» **Problem to solve**
In the entries below, spot each line with the word "computer" and copy it.

____ The data

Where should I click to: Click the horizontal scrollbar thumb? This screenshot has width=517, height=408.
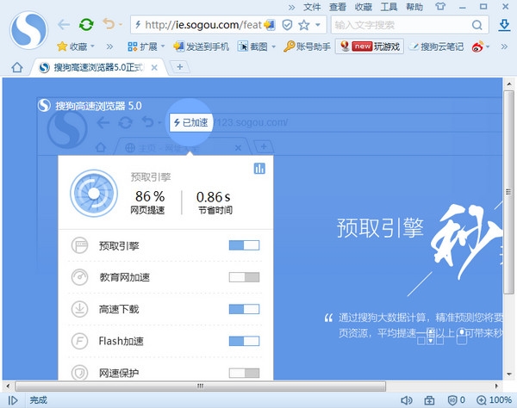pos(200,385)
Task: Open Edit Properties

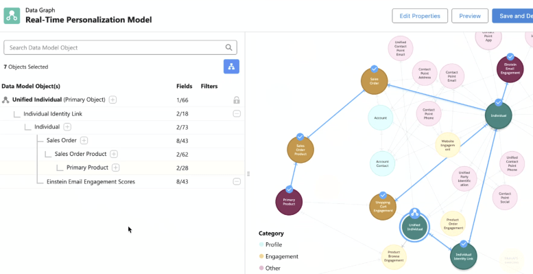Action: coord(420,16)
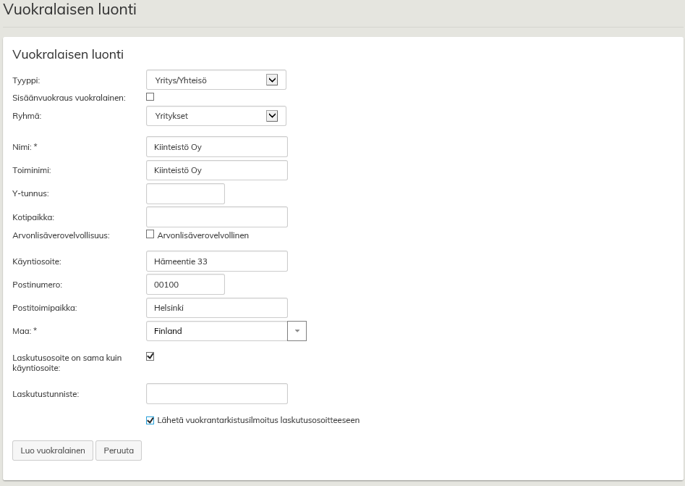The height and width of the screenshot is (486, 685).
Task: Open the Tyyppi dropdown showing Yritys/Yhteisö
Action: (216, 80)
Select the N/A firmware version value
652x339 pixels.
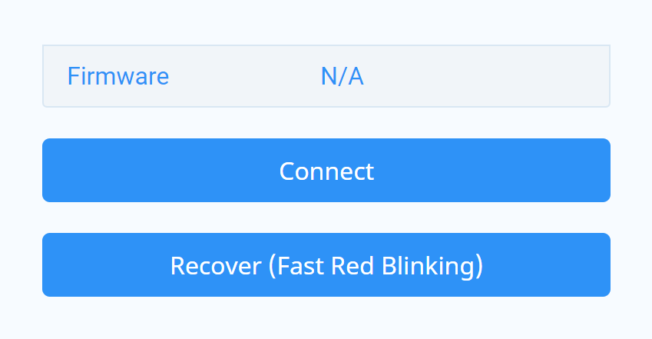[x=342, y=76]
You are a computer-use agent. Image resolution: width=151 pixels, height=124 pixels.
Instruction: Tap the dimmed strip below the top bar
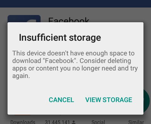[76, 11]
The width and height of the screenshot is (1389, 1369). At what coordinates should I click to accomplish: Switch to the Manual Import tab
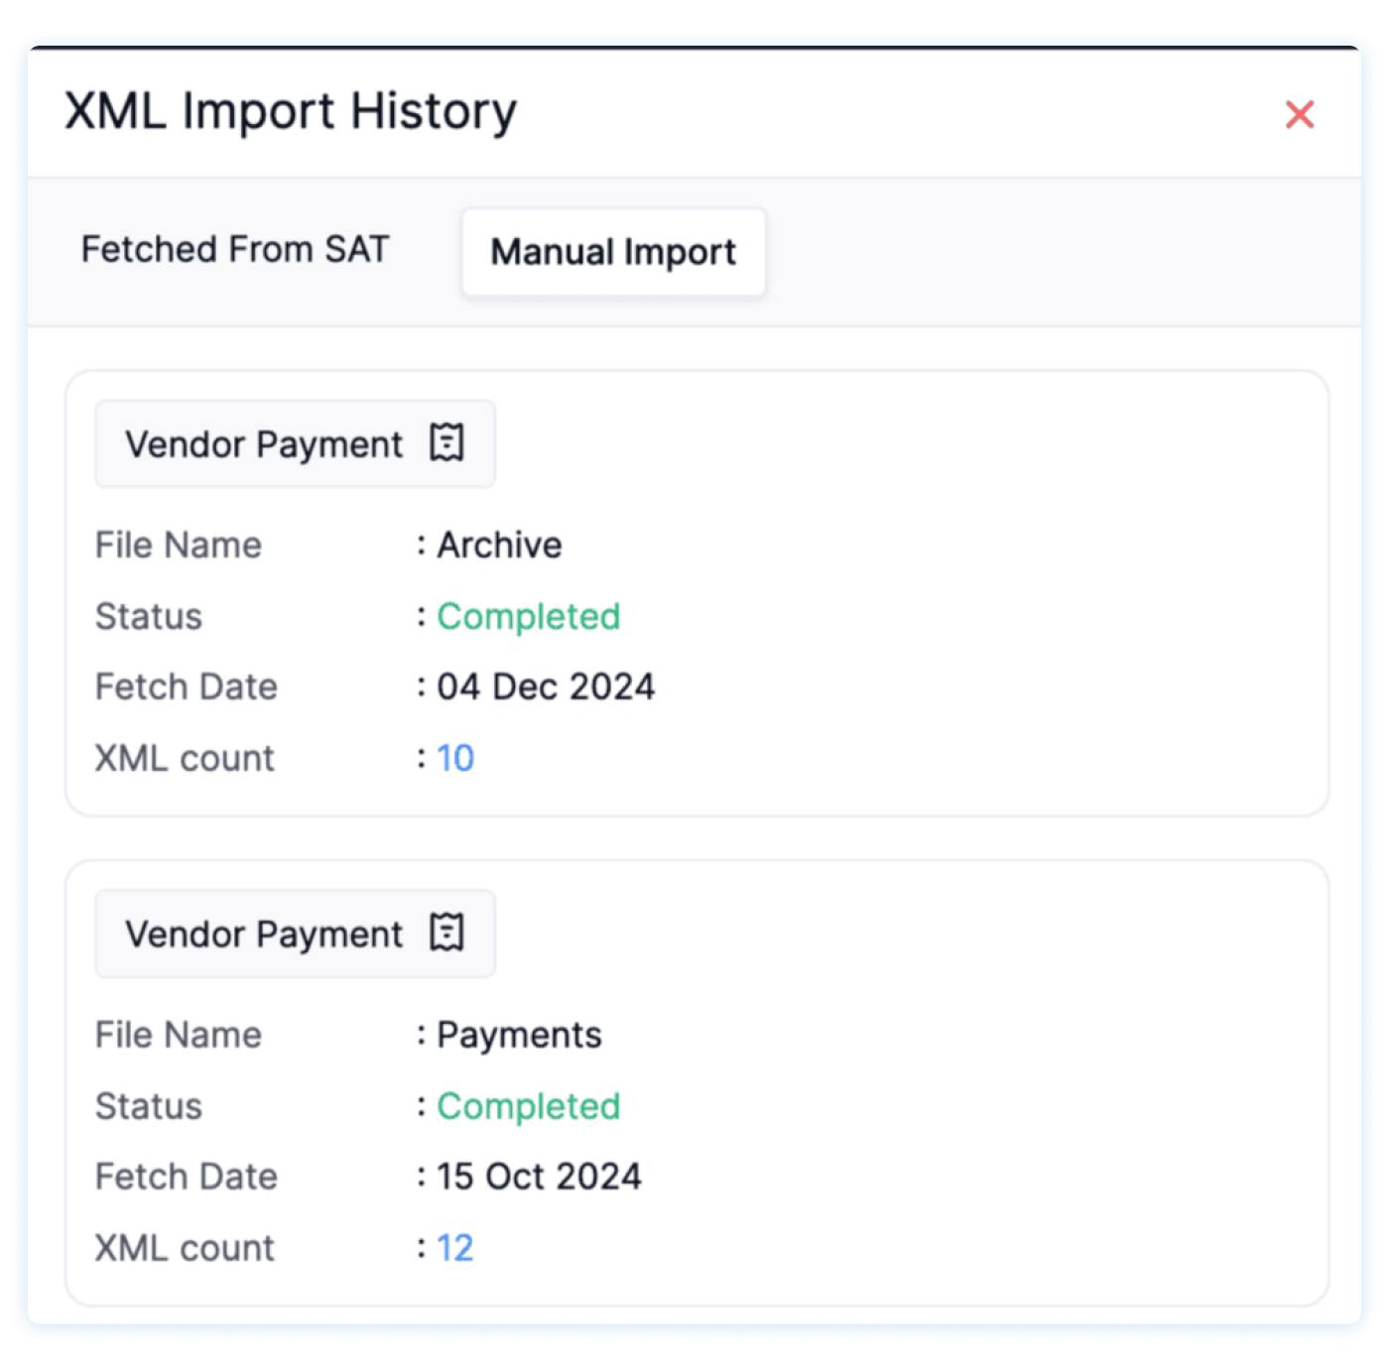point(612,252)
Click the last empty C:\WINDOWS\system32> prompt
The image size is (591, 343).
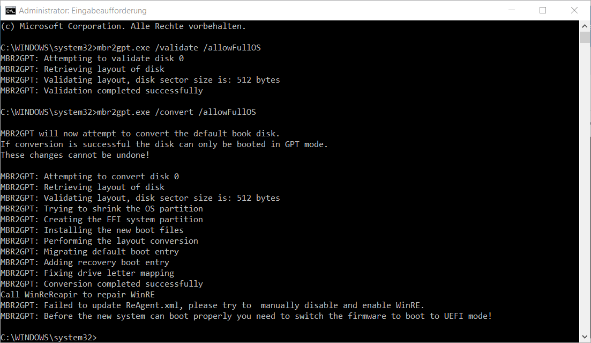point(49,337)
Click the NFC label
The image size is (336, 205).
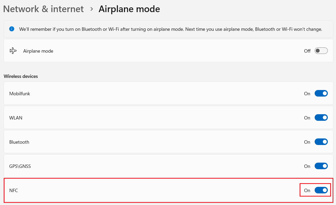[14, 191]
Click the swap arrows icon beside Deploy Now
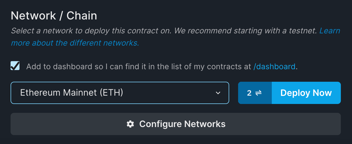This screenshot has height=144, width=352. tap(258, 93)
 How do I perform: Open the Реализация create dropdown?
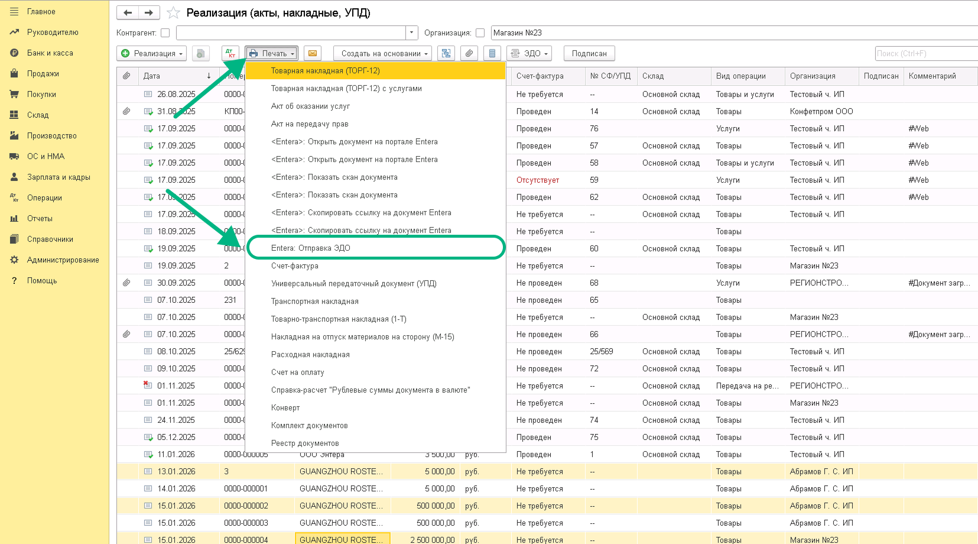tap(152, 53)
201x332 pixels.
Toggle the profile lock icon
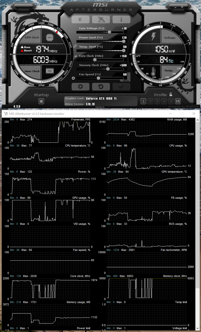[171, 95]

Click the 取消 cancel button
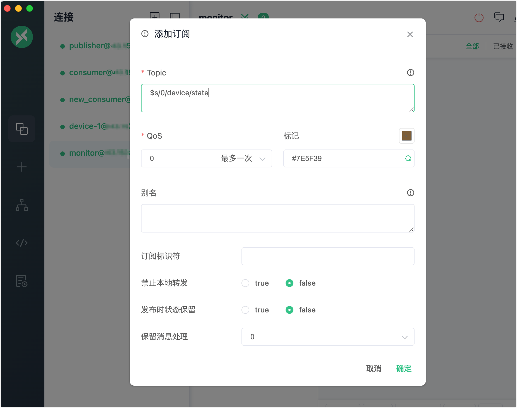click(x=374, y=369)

________
____ The data

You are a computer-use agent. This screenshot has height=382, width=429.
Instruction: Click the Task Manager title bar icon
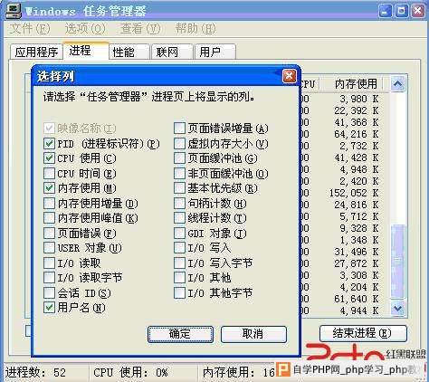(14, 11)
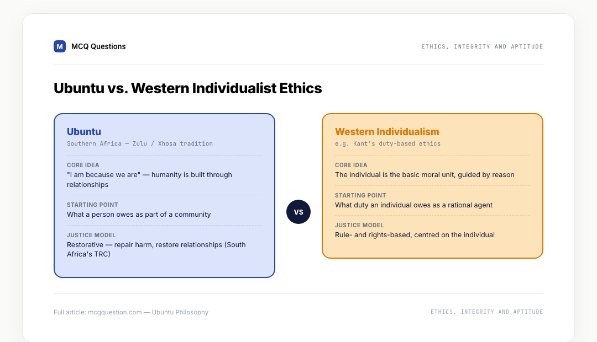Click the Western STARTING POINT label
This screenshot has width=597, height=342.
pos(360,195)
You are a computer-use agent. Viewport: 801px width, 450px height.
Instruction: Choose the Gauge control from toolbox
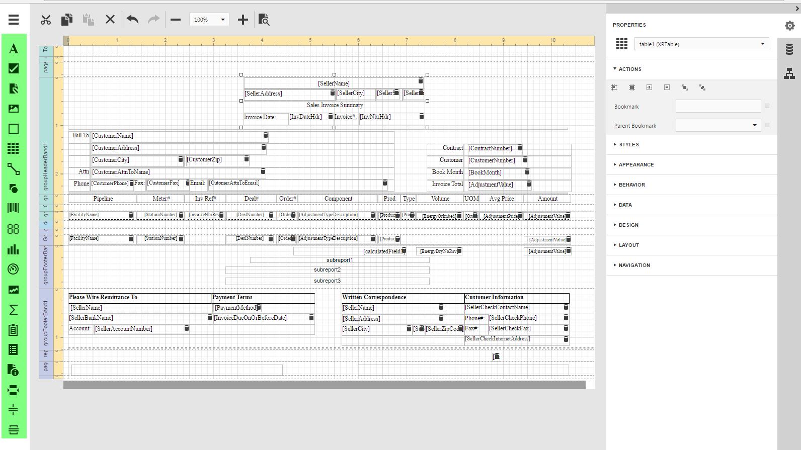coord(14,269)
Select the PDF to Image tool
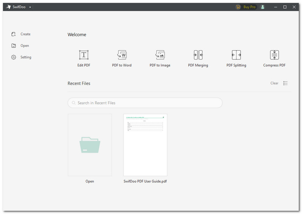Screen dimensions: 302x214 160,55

________

» **Result for this task**
You are a computer-use agent. Image resolution: width=151 pixels, height=124 pixels.
You are a computer-use agent. This screenshot has height=382, width=429.
You are a computer-use agent. Viewport: 801px width, 450px height.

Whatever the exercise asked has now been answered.